Aim of the exercise: In the data that follows, find the line containing "Screen dimensions: 650x557"; then quote that line and every line after it, exactly, through the last one.

:::::

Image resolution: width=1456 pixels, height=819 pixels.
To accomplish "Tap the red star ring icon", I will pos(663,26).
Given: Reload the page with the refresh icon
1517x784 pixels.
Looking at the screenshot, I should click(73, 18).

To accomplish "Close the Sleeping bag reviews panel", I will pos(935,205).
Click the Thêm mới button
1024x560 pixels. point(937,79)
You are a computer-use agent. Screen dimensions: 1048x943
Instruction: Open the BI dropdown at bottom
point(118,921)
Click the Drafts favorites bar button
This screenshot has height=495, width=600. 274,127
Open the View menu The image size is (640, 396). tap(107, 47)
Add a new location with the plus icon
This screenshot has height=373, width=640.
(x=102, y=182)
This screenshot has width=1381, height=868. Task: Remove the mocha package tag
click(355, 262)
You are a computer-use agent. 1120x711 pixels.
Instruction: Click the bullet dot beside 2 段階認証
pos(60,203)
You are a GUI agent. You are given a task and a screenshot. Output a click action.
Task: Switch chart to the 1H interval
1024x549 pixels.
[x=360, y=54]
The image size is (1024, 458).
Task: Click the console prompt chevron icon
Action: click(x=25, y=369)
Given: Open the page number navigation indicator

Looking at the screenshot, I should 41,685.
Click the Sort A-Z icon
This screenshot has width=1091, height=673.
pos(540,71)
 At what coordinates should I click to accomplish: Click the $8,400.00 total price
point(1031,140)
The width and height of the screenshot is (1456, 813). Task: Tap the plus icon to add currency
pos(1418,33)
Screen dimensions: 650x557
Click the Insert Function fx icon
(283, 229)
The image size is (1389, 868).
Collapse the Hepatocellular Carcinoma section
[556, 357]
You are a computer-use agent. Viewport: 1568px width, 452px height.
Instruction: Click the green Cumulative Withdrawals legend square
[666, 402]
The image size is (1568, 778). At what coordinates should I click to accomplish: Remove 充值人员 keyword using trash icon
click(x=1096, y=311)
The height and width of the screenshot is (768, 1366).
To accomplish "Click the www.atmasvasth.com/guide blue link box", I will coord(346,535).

:::::

Result of the task:
Screen dimensions: 650x557
Click the Insert Function fx icon
(283, 229)
The image size is (1389, 868).
Collapse the Hepatocellular Carcinoma section
[556, 357]
You are a computer-use agent. Viewport: 1568px width, 452px height.
Instruction: Click the green Cumulative Withdrawals legend square
[666, 402]
The image size is (1568, 778). At what coordinates should I click to accomplish: Remove 充值人员 keyword using trash icon
click(x=1096, y=311)
The height and width of the screenshot is (768, 1366).
To accomplish "Click the www.atmasvasth.com/guide blue link box", I will coord(346,535).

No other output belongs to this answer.